Textauszug:
____

Ein Blick von oben auf eine Menschenmenge – davor sieht man eine Frau mit Hörgerät
© Adobe Stock/Pixel-Shot; Adobe Stock/Dmytro

Steirischer KI-Filter sorgt für besseres Hören

Das Grazer Unternehmen „Clir Technologies GmbH“ sagt Störgeräuschen den Kampf an – in Hörgeräten, Videos und Webcalls.

Lesedauer: 2 Minuten

Aktualisiert am 05.08.2023

Die Idee kam Andreas Krassnitzer schon vor einigen Jahren – durch seinen Bruder: „Damals hatte ich eigentlich vor, mich als Softwareentwickler dem autonomen Fahren zu widmen“, erklärt er. Es sollte anders kommen. Eines Tages probierte Krassnitzer das Hörgerät seines Bruders aus: „Eine Katastrophe. Ich war wirklich schockiert, weil dadurch nicht nur Sprache, sondern auch alle Umgebungsgeräusche massiv ver­stärkt wurden – egal ob Sprache oder Lärm. Gleich mein erster Gedanke war: Das muss doch besser gehen.“ Gesagt, getan, in seiner Mas­terarbeit untersuchte Krassnitzer genauer, wie künstliche Intelligenz Sprache und Hintergrundlärm unterscheiden kann, er forschte in Neuseeland und erkannte – es gibt Bedarf am Markt. Im Juni 2021 schließlich gründete er das Unternehmen „Clir Technologies GmbH“. Mittlerweile sind zwei erste Produkte am Markt und erzielen Umsätze:  „Clir Voice“ und „Clir Clips“.

____

Aufgabenstellung 1:
Gib die Passage des Textauszugs von „Ein Blick von“ bis „Videos und Webcalls.“ wortgetreu wieder.
Aufgabenstellung 2:
In welchem Monat und Jahr gründete Andreas Krassnitzer laut dem Textauszug die „Clir Technologies GmbH“?
Aufgabenstellung 3:
Nenne alle Bereiche, in denen das Grazer Unternehmen laut dem Textauszug Störgeräusche bekämpft.
Die Daten haben mit dem Textauszug nichts zu tun.

Gegebene Daten:
____

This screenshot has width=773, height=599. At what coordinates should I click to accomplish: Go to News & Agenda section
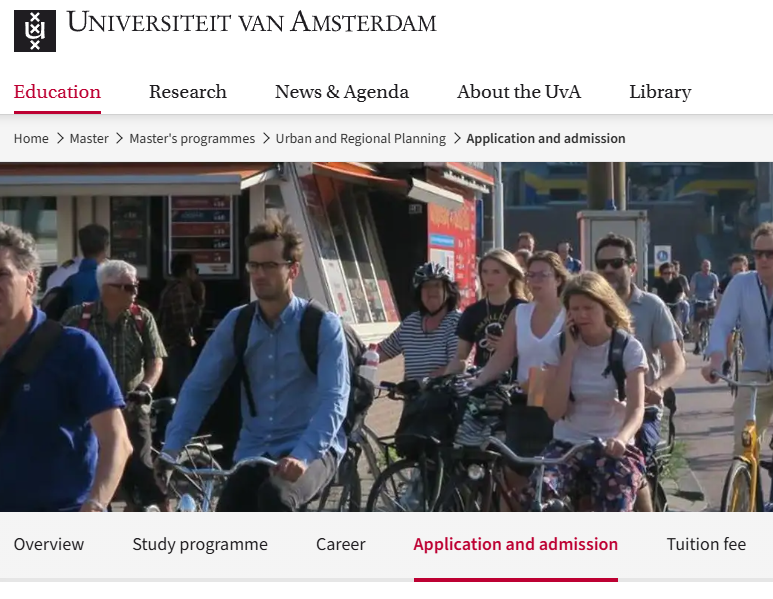coord(342,92)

____

Vollständige Lösung 1:
Ein Blick von oben auf eine Menschenmenge – davor sieht man eine Frau mit Hörgerät
© Adobe Stock/Pixel-Shot; Adobe Stock/Dmytro

Steirischer KI-Filter sorgt für besseres Hören

Das Grazer Unternehmen „Clir Technologies GmbH“ sagt Störgeräuschen den Kampf an – in Hörgeräten, Videos und Webcalls.

Vollständige Lösung 2:
Im Juni 2021.

Vollständige Lösung 3:
Hörgeräte, Videos und Webcalls.